Myślałam, że mi odbija.


#1

Can anybody explain how this sentence works? The English translation on CM is given as ‘I thought I was losing my mind’. The literal translation I think is something like ‘I thought (it) was reflecting on me’. I’ve looked up the infinitive of ‘odbija’ which gives ‘odbijać’ (imp. verb), which gives multiple different meanings:

to bounce to broach to mirror to chip off to fork to fork off to impress to make a copy of to print to injure to prise open to pry open to push off to set sail to recapture to rescue to retake to recoil to return to take out to vent to turn off to strike off to reflect to image to take away.

I’m finding it difficult to relate any of these meanings to a loss of sanity, as per the CM translation, unless it perhaps it relates to ‘to take away (sanity)’?. Can anyone explain the CM translation any further?
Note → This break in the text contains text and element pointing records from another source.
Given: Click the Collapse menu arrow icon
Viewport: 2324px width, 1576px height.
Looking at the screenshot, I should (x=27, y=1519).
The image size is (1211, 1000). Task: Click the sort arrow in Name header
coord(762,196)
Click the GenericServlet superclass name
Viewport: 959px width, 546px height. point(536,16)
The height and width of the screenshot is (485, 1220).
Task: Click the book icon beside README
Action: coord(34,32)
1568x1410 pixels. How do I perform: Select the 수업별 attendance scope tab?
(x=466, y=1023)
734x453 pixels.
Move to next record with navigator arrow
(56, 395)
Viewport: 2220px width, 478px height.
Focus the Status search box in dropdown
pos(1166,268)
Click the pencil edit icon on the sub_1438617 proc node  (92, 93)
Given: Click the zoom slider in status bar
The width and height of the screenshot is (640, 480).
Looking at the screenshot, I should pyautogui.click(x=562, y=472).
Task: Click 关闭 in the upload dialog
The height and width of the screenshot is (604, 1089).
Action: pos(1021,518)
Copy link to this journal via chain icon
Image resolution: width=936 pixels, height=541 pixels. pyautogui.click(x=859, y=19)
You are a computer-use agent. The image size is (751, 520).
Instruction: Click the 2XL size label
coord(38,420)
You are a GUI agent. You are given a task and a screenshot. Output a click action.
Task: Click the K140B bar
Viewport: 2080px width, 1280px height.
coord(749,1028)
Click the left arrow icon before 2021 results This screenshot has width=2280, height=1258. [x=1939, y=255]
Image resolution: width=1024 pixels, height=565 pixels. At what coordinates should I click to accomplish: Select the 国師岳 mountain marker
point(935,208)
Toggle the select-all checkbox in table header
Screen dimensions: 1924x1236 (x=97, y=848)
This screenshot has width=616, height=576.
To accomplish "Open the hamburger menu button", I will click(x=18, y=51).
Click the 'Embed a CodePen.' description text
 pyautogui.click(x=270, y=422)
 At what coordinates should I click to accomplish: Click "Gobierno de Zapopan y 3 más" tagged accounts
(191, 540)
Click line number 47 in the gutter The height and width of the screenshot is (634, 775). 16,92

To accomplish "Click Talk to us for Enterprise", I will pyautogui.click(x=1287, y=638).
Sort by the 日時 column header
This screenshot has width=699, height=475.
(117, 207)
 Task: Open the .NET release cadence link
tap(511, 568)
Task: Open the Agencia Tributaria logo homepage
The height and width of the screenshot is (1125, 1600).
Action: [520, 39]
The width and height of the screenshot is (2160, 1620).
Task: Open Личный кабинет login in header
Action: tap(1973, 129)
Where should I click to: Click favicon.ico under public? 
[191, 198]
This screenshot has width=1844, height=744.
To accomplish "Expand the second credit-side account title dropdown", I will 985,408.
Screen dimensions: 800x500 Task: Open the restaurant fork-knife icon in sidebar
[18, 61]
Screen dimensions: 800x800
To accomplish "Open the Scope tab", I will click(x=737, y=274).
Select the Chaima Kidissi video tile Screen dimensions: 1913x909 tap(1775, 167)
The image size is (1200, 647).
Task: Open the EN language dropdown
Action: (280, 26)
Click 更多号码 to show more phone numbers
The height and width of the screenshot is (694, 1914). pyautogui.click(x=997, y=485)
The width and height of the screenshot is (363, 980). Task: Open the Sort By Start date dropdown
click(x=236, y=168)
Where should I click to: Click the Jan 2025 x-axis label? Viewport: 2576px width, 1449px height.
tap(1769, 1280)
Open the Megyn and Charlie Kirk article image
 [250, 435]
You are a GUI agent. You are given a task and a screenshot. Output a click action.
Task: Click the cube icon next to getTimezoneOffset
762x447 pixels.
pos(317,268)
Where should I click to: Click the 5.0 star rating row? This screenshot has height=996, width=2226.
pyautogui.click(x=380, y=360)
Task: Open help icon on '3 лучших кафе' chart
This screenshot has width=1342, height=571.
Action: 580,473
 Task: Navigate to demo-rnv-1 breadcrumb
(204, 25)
Thanks


#2

I like to check the PWN Słownik Języka Polskiego when I want to understand nuances that bilingual references may not touch upon. As you’ve noted, “odbić się” has a variety of literal and figurative meanings related to the general idea of “reflecting/bouncing off.”

Looking up the word in the SJP (https://sjp.pwn.pl/szukaj/odbić.html), I think meaning 7 most closely relates to this sense: “wywrzeć na coś wpływ, zwykle niekorzystny” (to have an influence on something, usually adverse). So, I guess the idea is that whatever it is, is “bouncing off” you, it is not agreeable or making sense, and is therefore upsetting. But it’s probably not worth trying to understand the phrase too literally as I’m sure Polish natives just encounter it as a set expression.


#3

Thanks for your help and for the very useful link, it it appreciated. I thought it could just be an idiomatic/colloquial expression. Cheers


#4

@calydzien is right, this is a set expression that we natives don’t think about too much. It’s hard for me to say why the verb might have ended up as part of the idiom.